▸ Textauszug
☆ ☆ ☆ ☆ ☆ ☆ ☆

Logik der Überlieferung
Sie wird daher zweitens ergänzt und verschränkt mit einer Einführung in die sozialen Räume und kulturellen Milieus, in denen in jedem dieser Zeiträume tendenziell die umfangreichste oder eine deutlich ansteigende Überlieferung zu verzeichnen ist, sowie besonders gute Chancen ihres längerfristigen Bestandes. Das ist für das Frühmittelalter die Kirche als wichtigste Überlieferungsträgerin. Im Hochmittelalter hat die urkundliche Überlieferung auch für die Rechts- und Verwaltungspraxis weltlicher Herrschaftsträger zunehmenden Anteil an der Überlieferung, ergänzt durch die Vielzahl von Objekten schriftlicher, bildlicher und materieller Kultur, die Zeugnis von höfischer und adeliger Repräsentation geben. Im Spätmittelalter kann Stadtentwicklung als paradigmatisch für den enormen Anstieg an zunehmend organisierter pragmatischer Schriftlichkeit und vergleichbaren materiellen Überlieferungsformen gelten.
Auch diese Typologie versteht sich in erster Linie als grobe Orientierungshilfe: Selbstverständlich sind im geistlichen Milieu entstandene Quellen über weite Strecken auch im Hoch- und Spätmittelalter dominant, doch im Zeitraum davor sind sie gemeinsam mit den spärlichen historiographischen Nachrichten aus dem Betrachtungsraum bzw. der fränkischen, langobardischen und byzantinischen Geschichtsschreibung über ihn oft die einzige erzählende Überlieferung. [<<27] Selbstverständlich gibt es auch im Frühmittelalter bereits Urkunden. Sie sind maßgeblich für die Etablierung eines robusten raum-zeitlichen Gerüsts. Richtiggehende Urkundenlandschaften entstehen allerdings in den meisten Regionen erst im Hochmittelalter, wo sie ihrerseits zur Konstituierung des Raumes beitragen. Selbstverständlich gab es pragmatische Schriftlichkeit bereits in den gut organisierten Reformorden des 12. und 13. Jahrhunderts und zunehmend auch in fürstlichen Kanzleien. Die systematische und serielle Überlieferung, die teilweise sogar vorsichtige quantitative Auswertungen möglich macht, ist allerdings besonders charakteristisch für die spätmittelalterliche Stadtkultur.

☆ ☆ ☆ ☆ ☆ ☆ ☆

▸ Datenblock
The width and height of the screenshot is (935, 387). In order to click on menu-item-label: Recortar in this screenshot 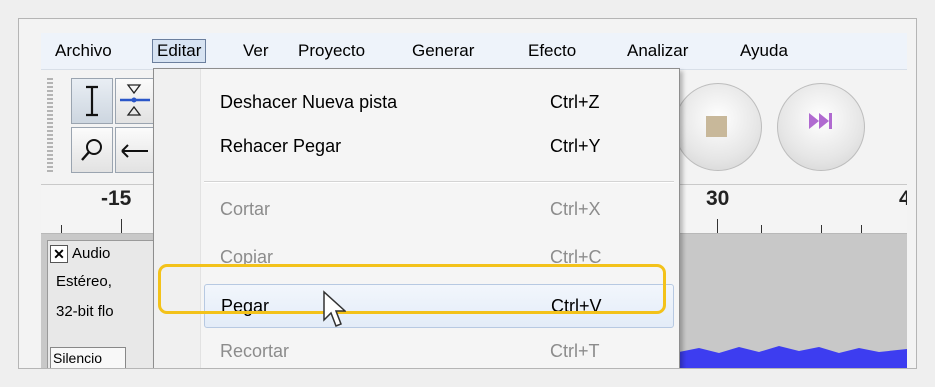, I will do `click(255, 351)`.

☆ ☆ ☆ ☆ ☆ ☆ ☆

▸ Gelesenes anwenden
A) Nenne alle Geschichtsschreibungen, die der Textauszug zur Logik der Überlieferung neben den historiographischen Nachrichten aus dem Betrachtungsraum anführt.
B) Führe den Textauszug zur Logik der Überlieferung nach seinem letzten Satz weiter.

▸ Ergebnisse je Aufgabe
A) Die fränkische, die langobardische und die byzantinische Geschichtsschreibung.

B)
Die Orientierung an der Logik der Überlieferung und deren zunehmende Dichte, die sich nicht zuletzt in den Proportionen der Kapitel widerspiegelt, ist ungewohnt und liegt teilweise quer zum gewohnten chronologischen Aufbau von Überblicksdarstellungen, der als Rahmen auch diesem Buch zugrunde liegt. In allen Abschnitten werden wir daher zusätzlich zu Überblicksdarstellungen zur Forschungssituation besonderes Augenmerk auf die Diskussion solcher Überlappungen und auf vergleichende Differenzierungen legen.
Fallstudien
Das dritte Strukturprinzip der Darstellung ist jenes der exemplarischen Fallstudien, für die wir teilweise auf die Expertise von Kolleginnen und Kollegen aus anderen Fächern und mit spezifischen Sprach- und Materialkenntnissen zurückgreifen, um der räumlichen und damit auch sprachlichen Heterogenität der Überlieferung in Mittel- und Südosteuropa Rechnung zu tragen. Eine einführende Darstellung wie diese kann dabei nicht enzyklopädisch, sondern nur exemplarisch vorgehen, um die Vielfalt und Komplexität der Gegenstände auch methodisch fassbar zu machen.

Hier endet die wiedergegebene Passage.